SpatioTemporal Asset Catalogue (STAC)

SpatioTemporal Asset Catalog (STAC) is a specification that consistently describes geospatial information so it can more easily be discovered and accessed. STAC provides a powerful tool to quickly identify all available data for a given product, location or time period. This data can then be easily and efficiently loaded into your own computing environment, or streamed directly into desktop GIS software like QGIS or ESRI.

Why use STAC?

STAC may be useful for you if any of the following apply:

  • You want to easily find and load satellite data products through time or across large spatial areas

  • You want to access satellite data on your own computing environment

  • Your analysis requires more memory or processing power than provided by DEA’s managed Sandbox or NCI environments

  • You want to combine DEA data with data from other external sources (e.g. Microsoft Planetary Computer, Element 84 Earth Search)

odc-stac tutorial

This tutorial demonstrates how to use the odc-stac Python package to load data from DEA using the DEA Explorer STAC API. The odc-stac package translates STAC metadata to the Open Data Cube data model (Table 1), allowing you to load DEA data into xarray.Dataset format to be processed locally, or distribute data loading and computation with Dask.

Table 1: Comparison between STAC and Open Data Cube concepts

STAC

ODC

Description

Collection

Product or DatasetType

A collection of observations across space and time (e.g. all observations from a Landsat or Sentinel-2 satellite sensor)

Item

Dataset

A single observation for a specific time and place, containing one or more bands (for example, a specific Landsat or Sentinel-2 scene)

Asset

Measurement

A component of an observation, including but not limited to bands

Band

Measurement

A single data layer/array within a multi-band observation (e.g. spectral data from a specific wavelength)

Common Name

Alias

Alternative names for the same band


Setup

Import required packages for querying and loading data from STAC:

[1]:
import pystac_client
import odc.stac

Connect to the DEA Explorer STAC API to allow searching for data:

[2]:
catalog = pystac_client.Client.open("https://explorer.dea.ga.gov.au/stac")

To load data via STAC, we must configure appropriate access to data stored on DEA’s Amazon S3 buckets. This can be done with the odc.stac.configure_rio function. The configuration below must be used when loading any DEA data through the STAC API.

[3]:
odc.stac.configure_rio(
    cloud_defaults=True,
    aws={"aws_unsigned": True},
)

Searching for STAC data using pystac_client

First we need to define the location, time period and DEA product we want to load.

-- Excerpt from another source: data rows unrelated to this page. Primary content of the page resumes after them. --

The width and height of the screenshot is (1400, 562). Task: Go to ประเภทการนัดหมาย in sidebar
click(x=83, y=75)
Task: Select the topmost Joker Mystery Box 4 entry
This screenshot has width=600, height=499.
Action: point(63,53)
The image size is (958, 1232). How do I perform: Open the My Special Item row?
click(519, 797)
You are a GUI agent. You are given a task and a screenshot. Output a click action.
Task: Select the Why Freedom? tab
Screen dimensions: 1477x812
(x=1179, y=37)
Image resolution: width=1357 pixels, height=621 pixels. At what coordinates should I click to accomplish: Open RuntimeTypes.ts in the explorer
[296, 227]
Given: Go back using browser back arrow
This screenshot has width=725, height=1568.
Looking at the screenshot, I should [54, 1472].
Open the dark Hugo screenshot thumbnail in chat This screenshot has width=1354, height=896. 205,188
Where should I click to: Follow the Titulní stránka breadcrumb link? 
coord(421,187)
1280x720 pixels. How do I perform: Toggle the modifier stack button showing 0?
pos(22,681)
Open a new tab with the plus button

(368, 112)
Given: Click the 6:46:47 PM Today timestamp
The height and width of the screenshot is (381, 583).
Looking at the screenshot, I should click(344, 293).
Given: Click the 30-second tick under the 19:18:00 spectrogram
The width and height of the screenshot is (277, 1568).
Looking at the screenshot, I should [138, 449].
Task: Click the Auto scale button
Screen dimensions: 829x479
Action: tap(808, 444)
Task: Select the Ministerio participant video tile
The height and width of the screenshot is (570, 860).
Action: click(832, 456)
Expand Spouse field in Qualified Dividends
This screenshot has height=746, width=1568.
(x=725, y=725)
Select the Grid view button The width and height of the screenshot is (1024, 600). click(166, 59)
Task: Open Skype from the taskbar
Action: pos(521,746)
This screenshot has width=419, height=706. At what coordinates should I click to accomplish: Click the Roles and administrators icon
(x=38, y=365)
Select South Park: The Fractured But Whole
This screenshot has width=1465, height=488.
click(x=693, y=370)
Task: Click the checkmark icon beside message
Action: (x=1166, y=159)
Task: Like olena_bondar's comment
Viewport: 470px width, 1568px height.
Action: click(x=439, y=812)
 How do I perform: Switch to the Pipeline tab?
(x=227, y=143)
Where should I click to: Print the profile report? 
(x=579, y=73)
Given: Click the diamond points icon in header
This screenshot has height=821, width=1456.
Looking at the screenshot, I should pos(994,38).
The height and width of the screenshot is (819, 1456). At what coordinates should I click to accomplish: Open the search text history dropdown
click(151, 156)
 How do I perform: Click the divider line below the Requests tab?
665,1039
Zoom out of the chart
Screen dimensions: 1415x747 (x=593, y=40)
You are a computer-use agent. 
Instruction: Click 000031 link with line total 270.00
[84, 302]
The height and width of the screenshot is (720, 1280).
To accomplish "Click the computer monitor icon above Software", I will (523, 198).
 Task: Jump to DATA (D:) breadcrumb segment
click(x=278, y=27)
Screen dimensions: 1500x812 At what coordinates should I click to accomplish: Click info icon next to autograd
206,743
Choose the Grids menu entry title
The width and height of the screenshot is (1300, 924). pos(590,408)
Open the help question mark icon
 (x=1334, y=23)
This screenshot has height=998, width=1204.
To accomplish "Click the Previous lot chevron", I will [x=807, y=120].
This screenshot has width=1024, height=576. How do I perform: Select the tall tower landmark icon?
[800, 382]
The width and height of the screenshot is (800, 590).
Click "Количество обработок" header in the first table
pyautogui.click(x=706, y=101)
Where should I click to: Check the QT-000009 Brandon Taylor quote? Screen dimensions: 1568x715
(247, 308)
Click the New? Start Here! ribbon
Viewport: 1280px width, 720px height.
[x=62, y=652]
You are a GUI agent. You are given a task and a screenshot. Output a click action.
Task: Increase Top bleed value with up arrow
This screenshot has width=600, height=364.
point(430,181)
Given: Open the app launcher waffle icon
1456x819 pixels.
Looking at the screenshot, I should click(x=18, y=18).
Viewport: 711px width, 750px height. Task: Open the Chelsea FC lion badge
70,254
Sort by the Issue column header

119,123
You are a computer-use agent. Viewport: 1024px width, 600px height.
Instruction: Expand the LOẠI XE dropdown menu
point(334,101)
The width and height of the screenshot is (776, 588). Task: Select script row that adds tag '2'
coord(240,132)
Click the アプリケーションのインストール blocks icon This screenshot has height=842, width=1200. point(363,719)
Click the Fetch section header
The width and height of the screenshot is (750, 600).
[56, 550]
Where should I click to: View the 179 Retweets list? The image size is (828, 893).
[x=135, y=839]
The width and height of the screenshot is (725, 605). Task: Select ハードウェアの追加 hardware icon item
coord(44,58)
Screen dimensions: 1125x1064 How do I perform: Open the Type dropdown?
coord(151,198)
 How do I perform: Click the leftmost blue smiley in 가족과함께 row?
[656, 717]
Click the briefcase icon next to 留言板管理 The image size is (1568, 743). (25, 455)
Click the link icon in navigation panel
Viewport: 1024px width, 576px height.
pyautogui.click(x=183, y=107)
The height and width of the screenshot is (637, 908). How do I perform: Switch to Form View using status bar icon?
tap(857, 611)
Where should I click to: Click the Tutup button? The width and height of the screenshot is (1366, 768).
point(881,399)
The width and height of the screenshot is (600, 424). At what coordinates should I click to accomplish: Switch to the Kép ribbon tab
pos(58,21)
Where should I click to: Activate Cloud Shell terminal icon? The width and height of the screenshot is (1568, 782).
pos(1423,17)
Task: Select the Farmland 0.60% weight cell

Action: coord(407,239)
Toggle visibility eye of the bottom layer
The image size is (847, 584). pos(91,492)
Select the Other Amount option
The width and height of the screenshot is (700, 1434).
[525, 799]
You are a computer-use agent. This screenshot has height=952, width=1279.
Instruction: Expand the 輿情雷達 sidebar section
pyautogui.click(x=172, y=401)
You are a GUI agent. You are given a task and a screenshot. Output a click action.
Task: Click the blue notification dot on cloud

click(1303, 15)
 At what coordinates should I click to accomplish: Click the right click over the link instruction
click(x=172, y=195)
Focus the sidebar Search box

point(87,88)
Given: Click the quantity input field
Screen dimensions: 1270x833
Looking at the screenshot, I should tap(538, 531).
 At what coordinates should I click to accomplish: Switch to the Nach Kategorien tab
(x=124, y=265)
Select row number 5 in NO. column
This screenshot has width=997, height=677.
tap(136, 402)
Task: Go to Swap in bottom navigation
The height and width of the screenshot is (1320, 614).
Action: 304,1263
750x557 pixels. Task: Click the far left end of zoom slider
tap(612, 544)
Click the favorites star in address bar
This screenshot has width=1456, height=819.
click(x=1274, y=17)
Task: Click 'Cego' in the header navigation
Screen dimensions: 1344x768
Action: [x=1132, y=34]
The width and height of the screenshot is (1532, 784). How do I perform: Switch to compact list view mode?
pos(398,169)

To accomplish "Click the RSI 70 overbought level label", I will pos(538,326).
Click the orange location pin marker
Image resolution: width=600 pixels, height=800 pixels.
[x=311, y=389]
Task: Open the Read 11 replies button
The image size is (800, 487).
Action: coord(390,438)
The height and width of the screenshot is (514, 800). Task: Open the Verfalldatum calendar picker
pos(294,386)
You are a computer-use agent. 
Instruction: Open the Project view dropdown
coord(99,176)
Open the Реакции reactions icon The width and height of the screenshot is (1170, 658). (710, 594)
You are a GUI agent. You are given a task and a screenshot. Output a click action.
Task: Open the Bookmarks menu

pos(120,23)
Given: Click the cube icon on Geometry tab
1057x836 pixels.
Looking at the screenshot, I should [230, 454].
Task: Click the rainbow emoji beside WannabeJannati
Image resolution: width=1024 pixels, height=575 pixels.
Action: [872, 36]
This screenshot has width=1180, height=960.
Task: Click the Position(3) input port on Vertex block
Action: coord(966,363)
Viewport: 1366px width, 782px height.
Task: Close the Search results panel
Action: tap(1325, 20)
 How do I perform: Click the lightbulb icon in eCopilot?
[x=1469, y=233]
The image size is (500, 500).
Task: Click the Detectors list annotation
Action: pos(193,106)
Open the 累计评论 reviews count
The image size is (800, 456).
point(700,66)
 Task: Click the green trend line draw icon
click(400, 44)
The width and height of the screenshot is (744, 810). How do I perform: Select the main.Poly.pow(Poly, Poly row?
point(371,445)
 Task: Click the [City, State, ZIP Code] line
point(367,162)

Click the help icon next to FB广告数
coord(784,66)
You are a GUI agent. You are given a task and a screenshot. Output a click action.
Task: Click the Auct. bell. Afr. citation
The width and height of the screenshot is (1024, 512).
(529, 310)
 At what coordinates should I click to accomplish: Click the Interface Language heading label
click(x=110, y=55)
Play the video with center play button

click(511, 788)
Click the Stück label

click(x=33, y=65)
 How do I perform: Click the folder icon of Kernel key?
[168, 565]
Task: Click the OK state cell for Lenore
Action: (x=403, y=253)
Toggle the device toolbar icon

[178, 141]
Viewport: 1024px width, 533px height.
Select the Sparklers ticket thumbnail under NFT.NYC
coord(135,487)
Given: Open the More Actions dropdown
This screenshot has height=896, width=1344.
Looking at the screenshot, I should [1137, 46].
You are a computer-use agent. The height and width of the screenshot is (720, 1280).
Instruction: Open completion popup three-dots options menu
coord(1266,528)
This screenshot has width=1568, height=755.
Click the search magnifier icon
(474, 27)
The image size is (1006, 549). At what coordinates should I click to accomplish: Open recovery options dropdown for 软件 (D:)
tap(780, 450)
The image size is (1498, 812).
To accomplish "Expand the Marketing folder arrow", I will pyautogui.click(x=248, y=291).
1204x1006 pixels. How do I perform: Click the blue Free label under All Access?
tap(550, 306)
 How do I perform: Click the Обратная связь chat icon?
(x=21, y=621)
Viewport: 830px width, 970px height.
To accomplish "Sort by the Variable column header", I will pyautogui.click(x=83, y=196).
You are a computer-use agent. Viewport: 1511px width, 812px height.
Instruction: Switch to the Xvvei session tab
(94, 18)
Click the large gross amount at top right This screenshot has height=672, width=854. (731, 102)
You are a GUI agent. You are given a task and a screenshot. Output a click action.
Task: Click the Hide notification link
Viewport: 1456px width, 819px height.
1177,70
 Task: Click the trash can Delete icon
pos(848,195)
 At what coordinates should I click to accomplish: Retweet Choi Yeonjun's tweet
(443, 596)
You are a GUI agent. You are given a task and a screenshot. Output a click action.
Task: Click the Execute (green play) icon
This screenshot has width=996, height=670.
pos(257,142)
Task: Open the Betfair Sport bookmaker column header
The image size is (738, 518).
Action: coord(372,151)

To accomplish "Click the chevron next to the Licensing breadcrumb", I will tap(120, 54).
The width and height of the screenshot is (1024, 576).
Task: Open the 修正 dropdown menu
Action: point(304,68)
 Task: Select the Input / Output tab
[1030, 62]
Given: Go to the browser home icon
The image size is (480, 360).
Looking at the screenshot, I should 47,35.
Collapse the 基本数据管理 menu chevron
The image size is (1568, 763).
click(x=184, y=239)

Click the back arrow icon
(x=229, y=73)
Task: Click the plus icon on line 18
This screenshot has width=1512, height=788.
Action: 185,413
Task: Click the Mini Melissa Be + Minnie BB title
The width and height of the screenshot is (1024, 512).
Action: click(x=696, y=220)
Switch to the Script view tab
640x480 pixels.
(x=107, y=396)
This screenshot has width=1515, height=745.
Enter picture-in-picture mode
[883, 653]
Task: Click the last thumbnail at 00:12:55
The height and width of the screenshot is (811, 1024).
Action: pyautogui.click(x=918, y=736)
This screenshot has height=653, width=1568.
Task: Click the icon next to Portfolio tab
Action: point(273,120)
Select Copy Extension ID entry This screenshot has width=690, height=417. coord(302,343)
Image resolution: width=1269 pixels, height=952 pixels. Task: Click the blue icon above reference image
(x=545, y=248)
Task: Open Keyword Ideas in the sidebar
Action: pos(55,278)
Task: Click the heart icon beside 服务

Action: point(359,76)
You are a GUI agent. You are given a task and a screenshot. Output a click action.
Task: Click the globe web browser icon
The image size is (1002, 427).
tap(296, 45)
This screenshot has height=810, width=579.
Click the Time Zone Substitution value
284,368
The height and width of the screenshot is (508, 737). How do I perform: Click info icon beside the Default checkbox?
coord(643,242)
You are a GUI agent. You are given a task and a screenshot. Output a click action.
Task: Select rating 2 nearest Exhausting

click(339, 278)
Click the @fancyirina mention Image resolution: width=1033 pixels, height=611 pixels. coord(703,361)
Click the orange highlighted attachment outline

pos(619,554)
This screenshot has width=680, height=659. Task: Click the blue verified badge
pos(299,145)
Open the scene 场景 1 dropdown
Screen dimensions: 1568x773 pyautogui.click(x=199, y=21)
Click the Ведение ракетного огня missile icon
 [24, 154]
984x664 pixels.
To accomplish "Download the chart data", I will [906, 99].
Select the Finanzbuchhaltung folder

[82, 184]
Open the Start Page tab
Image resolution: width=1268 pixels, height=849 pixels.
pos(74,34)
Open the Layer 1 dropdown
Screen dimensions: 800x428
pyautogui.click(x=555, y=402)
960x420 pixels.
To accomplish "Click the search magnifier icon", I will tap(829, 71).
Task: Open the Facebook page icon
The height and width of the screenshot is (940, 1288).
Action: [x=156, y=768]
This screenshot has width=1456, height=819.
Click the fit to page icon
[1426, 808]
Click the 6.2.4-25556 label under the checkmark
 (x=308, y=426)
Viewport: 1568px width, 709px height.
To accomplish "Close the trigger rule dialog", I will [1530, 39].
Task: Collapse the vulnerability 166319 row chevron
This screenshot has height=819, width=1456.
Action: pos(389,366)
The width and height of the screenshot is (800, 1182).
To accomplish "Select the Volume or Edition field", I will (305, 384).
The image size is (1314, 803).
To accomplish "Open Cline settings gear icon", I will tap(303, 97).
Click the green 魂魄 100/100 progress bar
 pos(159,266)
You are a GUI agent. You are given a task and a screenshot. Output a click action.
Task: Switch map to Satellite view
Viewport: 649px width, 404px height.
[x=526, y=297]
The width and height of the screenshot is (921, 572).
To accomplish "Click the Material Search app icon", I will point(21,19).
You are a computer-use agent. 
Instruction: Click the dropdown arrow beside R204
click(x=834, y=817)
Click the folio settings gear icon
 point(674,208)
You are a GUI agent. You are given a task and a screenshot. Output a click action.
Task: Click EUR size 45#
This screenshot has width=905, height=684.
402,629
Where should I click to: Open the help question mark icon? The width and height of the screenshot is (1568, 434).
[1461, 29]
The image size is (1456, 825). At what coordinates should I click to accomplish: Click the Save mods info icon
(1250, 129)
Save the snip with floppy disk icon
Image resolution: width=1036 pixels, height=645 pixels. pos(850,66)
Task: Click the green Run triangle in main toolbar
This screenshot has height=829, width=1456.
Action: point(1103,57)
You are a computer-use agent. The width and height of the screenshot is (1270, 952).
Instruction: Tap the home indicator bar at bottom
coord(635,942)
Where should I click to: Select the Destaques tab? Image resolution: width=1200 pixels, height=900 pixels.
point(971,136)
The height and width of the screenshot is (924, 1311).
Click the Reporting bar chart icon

In this example, we will load December 2021 Landsat 8 data over Canberra:

[4]:
# Set a bounding box
# [xmin, ymin, xmax, ymax] in latitude and longitude
bbox = [149.05, -35.32, 149.17, -35.25]

# Set a start and end date
start_date = "2021-12-01"
end_date = "2021-12-31"

# Set product ID as the STAC "collection"
collections = ["ga_ls8c_ard_3"]

Now we can use the pystac_client Python package to search for STAC items that match our query:

[5]:
# Build a query with the parameters above
query = catalog.search(
    bbox=bbox,
    collections=collections,
    datetime=f"{start_date}/{end_date}",
)

# Search the STAC catalog for all items matching the query
items = list(query.items())
print(f"Found: {len(items):d} datasets")
Found: 8 datasets

Loading data using odc-stac

Once we have found data to load, we can use the odc.stac.load() function to load them as xarray.Dataset format.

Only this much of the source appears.